API Documentation#
This page provides an overview of Stringy's public API. For complete API documentation, run cargo doc --open in the project directory.
Core Types#
FoundString#
The primary data structure representing an extracted string with metadata.
#[derive(Debug, Clone, Serialize, Deserialize)]
pub struct FoundString {
/// The extracted string text
pub text: String,
/// The encoding used for this string
pub encoding: Encoding,
/// File offset where the string was found
pub offset: u64,
/// Relative Virtual Address (if available)
pub rva: Option<u64>,
/// Section name where the string was found
pub section: Option<String>,
/// Length of the string in bytes
pub length: u32,
/// Semantic tags applied to this string
pub tags: Vec<Tag>,
/// Relevance score for ranking
pub score: i32,
/// Source of the string (section data, import, etc.)
pub source: StringSource,
}
Encoding#
Supported string encodings.
#[derive(Debug, Clone, Copy, PartialEq, Eq, Serialize, Deserialize)]
pub enum Encoding {
Ascii,
Utf8,
Utf16Le,
Utf16Be,
}
Tag#
Semantic classification tags.
#[derive(Debug, Clone, PartialEq, Eq, Serialize, Deserialize)]
pub enum Tag {
Url,
Domain,
IPv4,
IPv6,
FilePath,
RegistryPath,
Guid,
Email,
Base64,
FormatString,
UserAgent,
Import,
Export,
Version,
Manifest,
Resource,
}
Main API Functions#
extract_strings#
Extract strings from binary data.
pub fn extract_strings(
data: &[u8],
config: &ExtractionConfig
) -> Result<Vec<FoundString>>
Parameters:
data: Binary data to analyzeconfig: Extraction configuration options
Returns:
Result<Vec<FoundString>>: Extracted strings with metadata
Example:
use stringy::{extract_strings, ExtractionConfig};
let data = std::fs::read("binary.exe")?;
let config = ExtractionConfig::default();
let strings = extract_strings(&data, &config)?;
for string in strings {
println!("{}: {}", string.score, string.text);
}
detect_format#
Detect the binary format of the given data.

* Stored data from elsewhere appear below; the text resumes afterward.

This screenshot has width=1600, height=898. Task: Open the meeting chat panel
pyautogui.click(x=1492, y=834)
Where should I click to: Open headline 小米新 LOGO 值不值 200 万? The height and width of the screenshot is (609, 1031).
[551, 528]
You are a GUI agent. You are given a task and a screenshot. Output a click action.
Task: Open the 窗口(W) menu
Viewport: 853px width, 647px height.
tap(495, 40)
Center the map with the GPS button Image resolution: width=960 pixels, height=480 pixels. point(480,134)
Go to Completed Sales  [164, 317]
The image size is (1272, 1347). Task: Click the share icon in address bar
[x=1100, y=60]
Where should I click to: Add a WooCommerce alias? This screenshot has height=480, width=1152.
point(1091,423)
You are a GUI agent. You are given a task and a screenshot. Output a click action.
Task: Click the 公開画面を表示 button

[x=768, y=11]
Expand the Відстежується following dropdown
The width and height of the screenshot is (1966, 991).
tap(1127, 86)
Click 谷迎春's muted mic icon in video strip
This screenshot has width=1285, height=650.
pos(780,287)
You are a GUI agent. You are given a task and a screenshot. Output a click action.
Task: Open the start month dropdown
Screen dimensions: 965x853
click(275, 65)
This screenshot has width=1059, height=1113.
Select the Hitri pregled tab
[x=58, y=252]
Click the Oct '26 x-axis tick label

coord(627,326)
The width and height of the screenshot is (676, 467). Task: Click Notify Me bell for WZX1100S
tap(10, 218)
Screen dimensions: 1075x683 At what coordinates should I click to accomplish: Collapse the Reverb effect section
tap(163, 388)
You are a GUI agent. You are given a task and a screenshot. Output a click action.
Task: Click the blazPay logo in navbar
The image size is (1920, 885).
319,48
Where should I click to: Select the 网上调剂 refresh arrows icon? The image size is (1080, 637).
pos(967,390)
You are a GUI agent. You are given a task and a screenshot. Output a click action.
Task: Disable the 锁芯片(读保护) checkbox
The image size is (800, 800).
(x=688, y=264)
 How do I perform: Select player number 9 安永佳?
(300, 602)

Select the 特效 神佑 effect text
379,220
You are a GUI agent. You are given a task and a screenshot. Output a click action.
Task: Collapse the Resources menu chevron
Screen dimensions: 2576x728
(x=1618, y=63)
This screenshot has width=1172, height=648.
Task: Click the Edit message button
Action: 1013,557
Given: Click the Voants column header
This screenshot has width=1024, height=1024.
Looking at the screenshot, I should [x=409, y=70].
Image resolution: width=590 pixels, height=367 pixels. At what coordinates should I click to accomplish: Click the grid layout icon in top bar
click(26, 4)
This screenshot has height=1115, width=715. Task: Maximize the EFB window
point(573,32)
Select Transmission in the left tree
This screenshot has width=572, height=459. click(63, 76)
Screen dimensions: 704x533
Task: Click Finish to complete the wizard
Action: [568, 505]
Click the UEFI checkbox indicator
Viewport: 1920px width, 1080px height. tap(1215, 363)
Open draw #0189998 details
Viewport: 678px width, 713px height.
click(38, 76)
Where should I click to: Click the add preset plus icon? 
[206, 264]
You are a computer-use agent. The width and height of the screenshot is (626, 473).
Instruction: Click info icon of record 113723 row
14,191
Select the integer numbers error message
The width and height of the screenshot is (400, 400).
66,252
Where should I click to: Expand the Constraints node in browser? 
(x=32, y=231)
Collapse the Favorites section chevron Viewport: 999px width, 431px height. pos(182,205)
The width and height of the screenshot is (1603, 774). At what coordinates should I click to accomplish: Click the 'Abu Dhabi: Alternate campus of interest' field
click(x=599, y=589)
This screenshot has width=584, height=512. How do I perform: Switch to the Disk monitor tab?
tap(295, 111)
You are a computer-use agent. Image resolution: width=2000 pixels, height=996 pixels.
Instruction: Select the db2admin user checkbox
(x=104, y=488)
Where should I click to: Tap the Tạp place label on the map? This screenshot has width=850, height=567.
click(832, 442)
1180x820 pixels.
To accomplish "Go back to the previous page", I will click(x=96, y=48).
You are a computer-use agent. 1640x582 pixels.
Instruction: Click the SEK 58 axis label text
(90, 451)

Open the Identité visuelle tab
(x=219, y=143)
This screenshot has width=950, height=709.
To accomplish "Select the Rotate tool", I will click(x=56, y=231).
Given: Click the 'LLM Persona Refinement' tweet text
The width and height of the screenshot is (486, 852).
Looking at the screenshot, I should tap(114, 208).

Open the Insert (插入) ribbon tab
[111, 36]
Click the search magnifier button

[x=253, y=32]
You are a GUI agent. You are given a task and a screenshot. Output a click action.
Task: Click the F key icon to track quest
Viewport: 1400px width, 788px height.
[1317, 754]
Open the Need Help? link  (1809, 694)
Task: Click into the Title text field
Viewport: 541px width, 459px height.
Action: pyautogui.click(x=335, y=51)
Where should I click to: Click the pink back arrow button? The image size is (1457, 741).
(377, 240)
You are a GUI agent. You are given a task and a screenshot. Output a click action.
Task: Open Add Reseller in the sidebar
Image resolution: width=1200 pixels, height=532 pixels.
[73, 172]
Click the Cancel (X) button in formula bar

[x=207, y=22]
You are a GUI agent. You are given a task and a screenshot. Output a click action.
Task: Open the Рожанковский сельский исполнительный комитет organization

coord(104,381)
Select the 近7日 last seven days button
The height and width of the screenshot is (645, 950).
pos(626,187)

pub fn detect_format(data: &[u8]) -> BinaryFormat
Parameters:
data: Binary data to analyze
Returns:
BinaryFormat: Detected format (ELF, PE, MachO, or Unknown)
Example:
use stringy::detect_format;
let data = std::fs::read("binary")?;
let format = detect_format(&data);
println!("Detected format: {:?}", format);
Configuration#
ExtractionConfig#
Configuration options for string extraction.
pub struct ExtractionConfig {
/// Minimum length for ASCII strings
pub min_ascii_len: usize,
/// Minimum length for UTF-16 strings
pub min_utf16_len: usize,
/// Maximum string length
pub max_string_len: usize,
/// Encodings to extract
pub encodings: Vec<Encoding>,
/// Sections to include (None = all)
pub include_sections: Option<Vec<String>>,
/// Sections to exclude
pub exclude_sections: Vec<String>,
/// Include debug sections
pub include_debug: bool,
/// Include import/export names
pub include_symbols: bool,
}
impl Default for ExtractionConfig {
fn default() -> Self {
Self {
min_ascii_len: 4,
min_utf16_len: 3,
max_string_len: 1024,
encodings: vec![Encoding::Ascii, Encoding::Utf16Le],
include_sections: None,
exclude_sections: Vec::new(),
include_debug: false,
include_symbols: true,
}
}
}
ClassificationConfig#
Configuration for semantic classification.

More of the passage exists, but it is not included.